The fact of the matter is he has “paid for” much of his new social
spending programs with dramatic and dangerous cuts in U.S. military
capability and preparedness. Worst of all, Clinton’s ax has been
wielded more recklessly than his predecessors, who were also responsible
for downsizing the military.

Consider a few facts: The defense budget has been cut, in real terms,
for the last 14 consecutive years. During the Eisenhower administration,
the U.S. spent 16 percent of its gross domestic product on defense.
Today, we spend 3 percent. Back then, the defense budget accounted for
62 percent of federal spending. Today, it’s down to 15 percent.

Since 1990, active Army ranks have been reduced from 770,000 to
495,000. The Army currently has 10 active combat divisions compared to
the 18 it had at the start of Operation Desert Storm in 1991. What’s
been cut?

  • 293,000 reservists;

  • two reserve divisions;
  • 20 Air Force and Navy air wings with approximately 2,000 combat
    aircraft;

  • 232 strategic bombers;
  • 13 ballistic missile submarines with 3,114 nuclear warheads on 232
    missiles;

  • 500 ICBMs;
  • four aircraft carriers;
  • 121 surface combatants and attack submarines, plus all the support
    basing, transport and logistic access, tanks, armored fighting vehicles,
    helicopters, etc.

  • Four of the 10 remaining divisions — the 82nd Airborne, the 101st
    Air Assault, the 3rd Infantry and the 1st Cavalry — are considered
    contingency divisions and would be the first to deploy in the event of a
    major conflict.
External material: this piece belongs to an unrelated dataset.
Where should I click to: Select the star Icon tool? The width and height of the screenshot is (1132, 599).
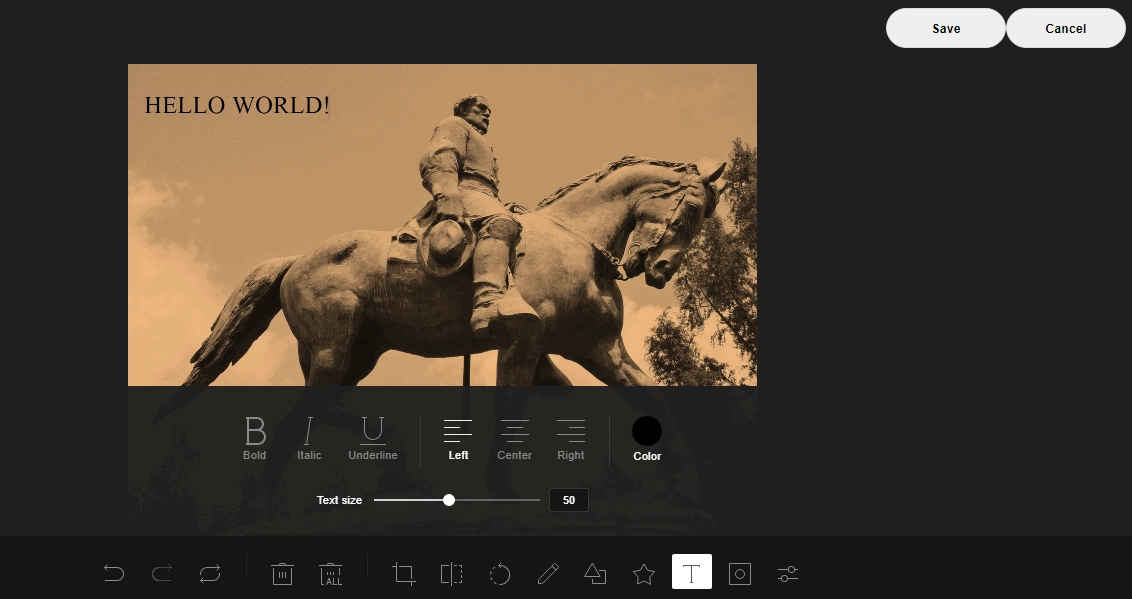pos(644,573)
The 2nd Infantry Division is already deployed in Korea.

    The remaining five divisions are expected to deploy in the event of a
    second front or nearly simultaneous major theater contingency or as
    reinforcements for a wider war. All five have significant personnel
    shortfalls. Captains, majors and NCOs are in particularly short supply.
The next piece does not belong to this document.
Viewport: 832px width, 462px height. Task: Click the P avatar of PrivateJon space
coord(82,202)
    Despite the dwindling manpower and resources, during the Clinton
    administration, U.S. military forces have been asked to perform many
    more missions than they have in the past — most of them under the
    auspices of the United Nations and NATO. During 1997 alone, for
    instance, the 1st Armored Division was directed 89 times to provide
    personnel for “peacekeeping” operations. The average soldier involved in
    such operations was deployed for 254 days out of the year.

    “We’re in a more threatened position than we have probably been in
    the history of this country,” exclaimed Sen. James Inhofe, R-OK and a
    member of the Senate Armed Service Committee, in assessing the
    reduction of forces. “We’re at one-half the defense force we had in
    1991. We don’t have a national defense system!”

    The U.S. has been slashing the military budget every year since the
    Cold War ended with the idea that the major threat to American security
    has been eradicated. What most officials have missed is the fact that
    new and different threats have emerged — China, radical Islam, rogue
    terror states, new nuclear threats. Is it necessary to point out the
    tragic irony that the same administration responsible for this
    unilateral disarmament of the United States is responsible for helping
    Beijing modernize its military communications and nuclear targeting of
    American cities with illicit transfers of sensitive technology?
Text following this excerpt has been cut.